Certains problèmes ont surgi à cause du fait que l’usine de la mer Baltique s’est retrouvée dans des mains des investisseurs privés sans scrupules. La société faisait partie de la « Corporation industrielle unie », qui, à son tour, appartenait à la Banque Industrielle Internationale de l'ex-sénateur Sergueï Pougatchev, qui n’a jamais voulu développer l’entreprise. En 2011, la banque a fait faillite, et la Banque centrale de Russie a hérité de 88% des actions du chantier naval de la Baltique en guise de garantie pour le prêt. En septembre 2011,le contrôle de l’usine a été transféré à la « Corporation navale unie ». En juillet 2012, la Corporation a acheté l’usine à la Banque centrale pour 224,3 millions de roubles.

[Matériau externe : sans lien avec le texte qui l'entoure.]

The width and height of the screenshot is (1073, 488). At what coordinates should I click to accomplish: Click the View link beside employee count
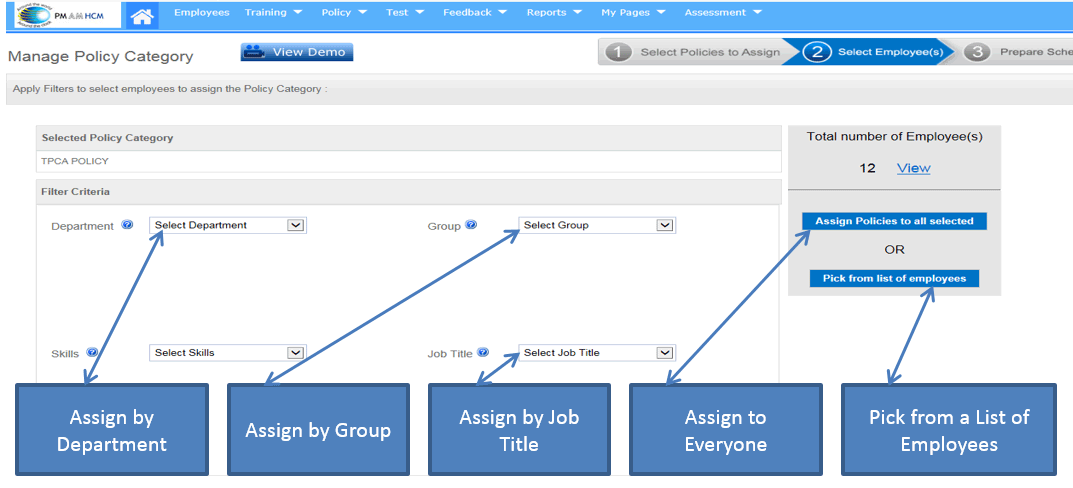pyautogui.click(x=913, y=168)
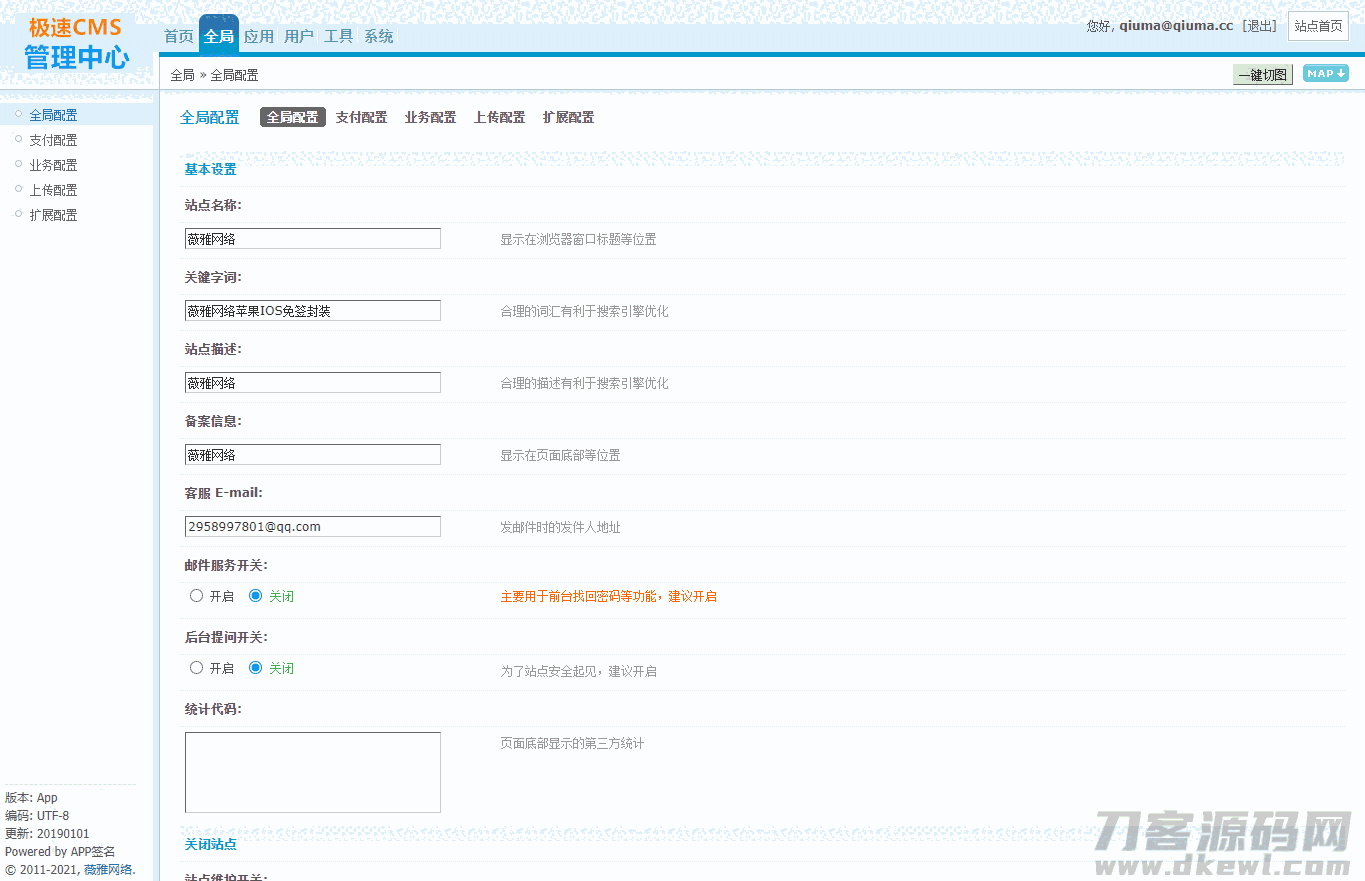Focus the 站点名称 input field
The width and height of the screenshot is (1365, 881).
tap(312, 239)
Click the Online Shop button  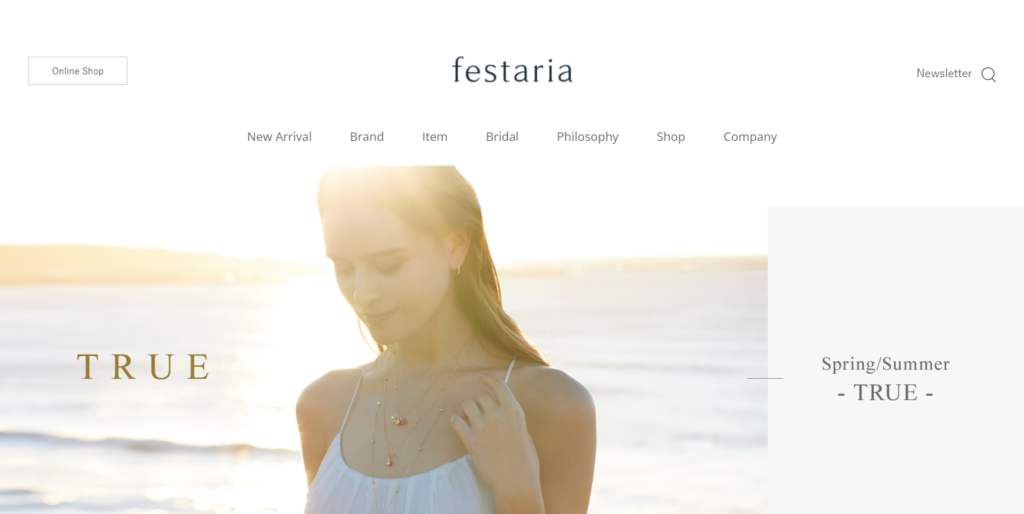click(x=78, y=71)
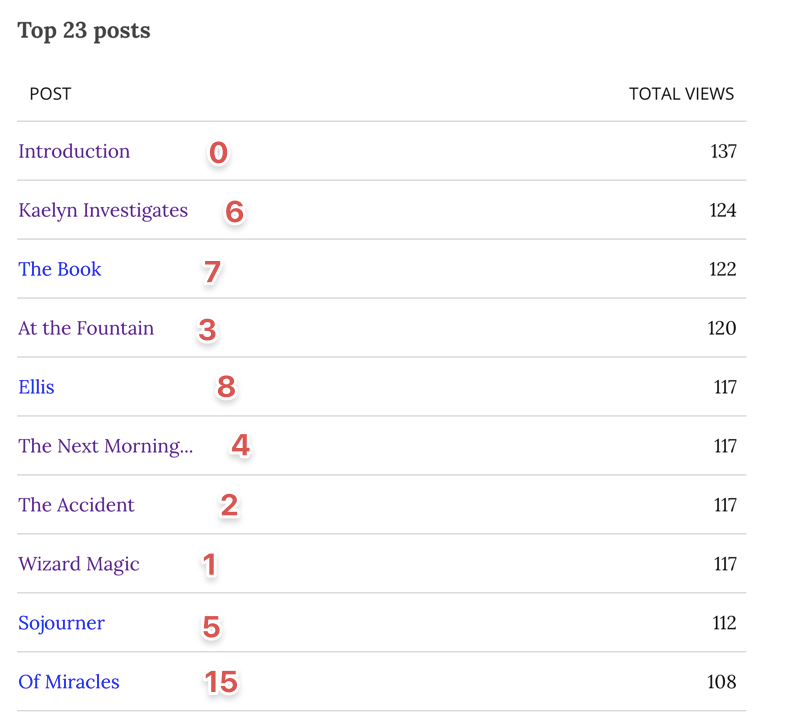Click the Top 23 posts heading

point(84,31)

Cela signifie que l’activité industrielle va reprendre sur ce site très rapidement, et de nouveaux brise-glaces nucléaires seront construits.
Après que société publique soit devenue le propriétaire officiel du chantier naval, il a été décidé de procéder à la constructiond’un nouveau brise-glace à propulsion nucléaire. Le 29 juin 2012, un décret du gouvernement de la Fédération de Russie « Sur la mise en œuvre des investissements publics dans la construction d’un brise-glace universel » a été publié officiellement. Selon ce document, le cabinet des ministres doit ordonner la mise en œuvre des investissements budgétaires 2012-2017 sur le compte des assignations budgétaires du budget fédéral pour la construction d’un nouveau de brise-glace universel de 60 mW de puissance avec une mise en service prévue pour 2017. C’est Atomfot qui se présente en client public du chantier naval. 1,2 milliards de dollars ont été alloués pour la construction de ce nouveau brise-glace. Le financement s’ouvre en 2012 et se poursuivra pendant six ans jusqu'à ce que le brise-glace soit mis en exploitation. La descente du bateau sur l'eau est prévue pour novembre 2015, tandis que les essais en mer devraient commencer en août 2017, et les tests sur glace - en novembre 2017. Les brise-glaces de nouvelle génération devraient avoir un tirant d’eau à deux configurations, ce qui signifie qu’ils doivent être en mesure de changer de tirant d’eau en fonction de la profondeur.
Ainsi, la Russie est prête à faire un nouveau pas pour consolider sa domination absolue dans ce segment de la construction navale.